Elsevier

Neurocomputing

Volume 214, 19 November 2016, Pages 483-494
Neurocomputing

Multi-view clustering with extreme learning machine

https://doi.org/10.1016/j.neucom.2016.06.035Get rights and content

Abstract

Nowadays, data always have multiple representations, and a good feature representation usually leads to a good clustering performance. Existing multi-view clustering works generally integrate multiple complementary information to gain better clustering performance rather than relying on a single view. However, these works usually focus on the combination of information rather than improving the feature representation capability of each view. As a new method, extreme learning machine (ELM) has excellent feature representation capability, easy parameter selection, and promising performance in various clustering tasks. This paper proposes a novel multi-view clustering framework with ELM to further improve clustering performance, and implements three algorithms based on this framework. In this framework, the normalized features of each individual view are mapped onto a higher dimensional feature space by the ELM random mapping. Afterwards, the unsupervised multi-view clustering is performed in this feature space. Thus far, this is the first work on multi-view clustering with ELM. Numerous baseline methods on five real-world datasets are empirically compared to show the effectiveness of the proposed algorithms. As indicated, the proposed algorithms yield superior clustering performance when compared with several state-of-art multi-view clustering methods in recent literatures.

Introduction

Clustering [1] partitions a dataset into groups or clusters, wherein objects belonging to a cluster are coherent internally, while those that fit to different ones are not coherent. In existing literatures, classical clustering algorithms, such as k-means [2], spectral clustering [3], Gaussian mixture models [4], fuzzy c-means [5], and so on, have been widely used in data mining [6], pattern recognition [7], information retrieval [8], etc. Among these algorithms, k-means and spectral clustering have achieved great success due to their simplicity and high efficiency. K-means performs to group the data into a set of clusters, and optimizes to minimize the squared error between the empirical mean of a cluster and the points in the cluster. Differently, spectral clustering exploits the properties of the Laplacian graphs constructed from the data points with the edges denoting their similarities.

◆ Exercise instructions:
(a) Using the page on multi-view clustering with extreme learning machine, decide whether each statement agrees with the text. Answer yes or no for each, and quote the exact words that decide it.
(i) The ELM random mapping projects the normalized features of each view onto a lower dimensional feature space.
(ii) The proposed algorithms were evaluated on five real-world datasets.
(iii) k-means and spectral clustering owe their success to simplicity and high efficiency.
(b) Translate this sentence from the page on multi-view clustering with extreme learning machine into Spanish: "Afterwards, the unsupervised multi-view clustering is performed in this feature space."
(c) List every classical clustering algorithm that the page on multi-view clustering with extreme learning machine names as an example in its introduction.

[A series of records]
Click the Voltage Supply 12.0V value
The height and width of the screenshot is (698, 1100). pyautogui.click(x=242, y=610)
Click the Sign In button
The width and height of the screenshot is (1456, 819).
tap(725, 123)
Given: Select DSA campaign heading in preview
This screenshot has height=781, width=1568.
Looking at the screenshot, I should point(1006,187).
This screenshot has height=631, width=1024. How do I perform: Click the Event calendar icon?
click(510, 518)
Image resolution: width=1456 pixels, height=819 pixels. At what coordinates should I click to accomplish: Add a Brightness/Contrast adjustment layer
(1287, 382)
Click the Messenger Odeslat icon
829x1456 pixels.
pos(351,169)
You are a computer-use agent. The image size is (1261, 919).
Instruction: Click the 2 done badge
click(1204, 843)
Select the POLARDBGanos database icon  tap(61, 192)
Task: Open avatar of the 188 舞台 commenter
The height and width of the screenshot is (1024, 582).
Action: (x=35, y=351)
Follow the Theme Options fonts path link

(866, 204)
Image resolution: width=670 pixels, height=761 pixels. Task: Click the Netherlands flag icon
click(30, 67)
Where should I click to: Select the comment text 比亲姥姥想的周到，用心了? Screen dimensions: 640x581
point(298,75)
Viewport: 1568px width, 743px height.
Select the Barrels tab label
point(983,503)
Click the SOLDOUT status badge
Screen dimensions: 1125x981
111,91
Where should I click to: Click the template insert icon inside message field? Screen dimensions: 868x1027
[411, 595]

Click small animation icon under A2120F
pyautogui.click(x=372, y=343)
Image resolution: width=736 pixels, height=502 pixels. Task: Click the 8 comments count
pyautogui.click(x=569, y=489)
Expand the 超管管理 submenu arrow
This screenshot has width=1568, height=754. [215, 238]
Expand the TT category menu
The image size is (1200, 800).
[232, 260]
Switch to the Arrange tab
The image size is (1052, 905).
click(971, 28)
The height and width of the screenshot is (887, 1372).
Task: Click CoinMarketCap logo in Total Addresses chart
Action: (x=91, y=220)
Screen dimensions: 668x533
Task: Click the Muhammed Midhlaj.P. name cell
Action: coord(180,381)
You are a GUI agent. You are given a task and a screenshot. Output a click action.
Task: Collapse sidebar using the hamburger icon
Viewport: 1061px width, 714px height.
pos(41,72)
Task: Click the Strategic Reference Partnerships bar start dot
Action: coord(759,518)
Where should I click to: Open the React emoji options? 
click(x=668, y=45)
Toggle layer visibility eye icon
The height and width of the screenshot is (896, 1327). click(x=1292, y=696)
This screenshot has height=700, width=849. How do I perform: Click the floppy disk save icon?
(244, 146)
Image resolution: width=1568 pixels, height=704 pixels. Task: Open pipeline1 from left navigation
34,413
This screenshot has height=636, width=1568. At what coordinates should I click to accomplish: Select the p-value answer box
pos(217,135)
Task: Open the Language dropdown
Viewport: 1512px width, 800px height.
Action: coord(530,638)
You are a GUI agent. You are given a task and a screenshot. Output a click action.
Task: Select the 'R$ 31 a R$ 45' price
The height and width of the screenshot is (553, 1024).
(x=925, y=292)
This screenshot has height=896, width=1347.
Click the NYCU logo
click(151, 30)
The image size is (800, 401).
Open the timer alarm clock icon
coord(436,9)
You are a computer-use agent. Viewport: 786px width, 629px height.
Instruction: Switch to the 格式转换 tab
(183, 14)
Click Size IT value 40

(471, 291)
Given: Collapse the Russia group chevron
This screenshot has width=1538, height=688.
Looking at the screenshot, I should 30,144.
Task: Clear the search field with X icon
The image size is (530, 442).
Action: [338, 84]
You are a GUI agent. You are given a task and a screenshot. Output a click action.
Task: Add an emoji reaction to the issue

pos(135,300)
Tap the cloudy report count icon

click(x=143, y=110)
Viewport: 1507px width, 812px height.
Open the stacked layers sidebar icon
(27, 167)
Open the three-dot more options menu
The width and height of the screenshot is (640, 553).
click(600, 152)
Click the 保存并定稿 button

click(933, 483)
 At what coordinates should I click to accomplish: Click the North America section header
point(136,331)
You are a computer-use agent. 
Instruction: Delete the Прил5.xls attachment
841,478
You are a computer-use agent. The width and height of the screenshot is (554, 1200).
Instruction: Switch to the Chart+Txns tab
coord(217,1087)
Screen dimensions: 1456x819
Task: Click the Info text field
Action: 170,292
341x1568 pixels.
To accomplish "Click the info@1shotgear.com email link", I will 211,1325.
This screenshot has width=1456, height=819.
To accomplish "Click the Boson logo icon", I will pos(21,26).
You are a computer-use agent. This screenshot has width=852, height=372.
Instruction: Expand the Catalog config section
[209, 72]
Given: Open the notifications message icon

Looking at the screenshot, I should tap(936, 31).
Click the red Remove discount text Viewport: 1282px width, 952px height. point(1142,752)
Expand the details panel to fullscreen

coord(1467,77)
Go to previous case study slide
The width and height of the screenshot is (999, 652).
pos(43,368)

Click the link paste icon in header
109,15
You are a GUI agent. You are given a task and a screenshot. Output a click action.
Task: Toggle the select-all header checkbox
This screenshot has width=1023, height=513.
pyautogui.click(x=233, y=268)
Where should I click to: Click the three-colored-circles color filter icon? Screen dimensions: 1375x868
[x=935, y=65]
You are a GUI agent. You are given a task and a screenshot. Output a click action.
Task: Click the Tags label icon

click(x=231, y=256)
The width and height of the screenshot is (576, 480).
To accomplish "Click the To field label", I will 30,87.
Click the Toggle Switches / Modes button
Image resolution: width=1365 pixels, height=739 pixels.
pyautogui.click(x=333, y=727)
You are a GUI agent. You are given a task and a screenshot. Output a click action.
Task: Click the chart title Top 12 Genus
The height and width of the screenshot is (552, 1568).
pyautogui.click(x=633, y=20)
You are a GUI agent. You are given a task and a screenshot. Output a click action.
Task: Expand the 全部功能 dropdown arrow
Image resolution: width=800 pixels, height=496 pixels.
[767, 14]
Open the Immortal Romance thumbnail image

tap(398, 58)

◆ Answers for the exercise:
(a)
(i) No: "the normalized features of each individual view are mapped onto a higher dimensional feature space by the ELM random mapping"
(ii) Yes: "Numerous baseline methods on five real-world datasets are empirically compared to show the effectiveness of the proposed algorithms"
(iii) Yes: "k-means and spectral clustering have achieved great success due to their simplicity and high efficiency"

(b) Después, el agrupamiento multivista no supervisado se realiza en este espacio de características.

(c)
- k-means
- spectral clustering
- Gaussian mixture models
- fuzzy c-means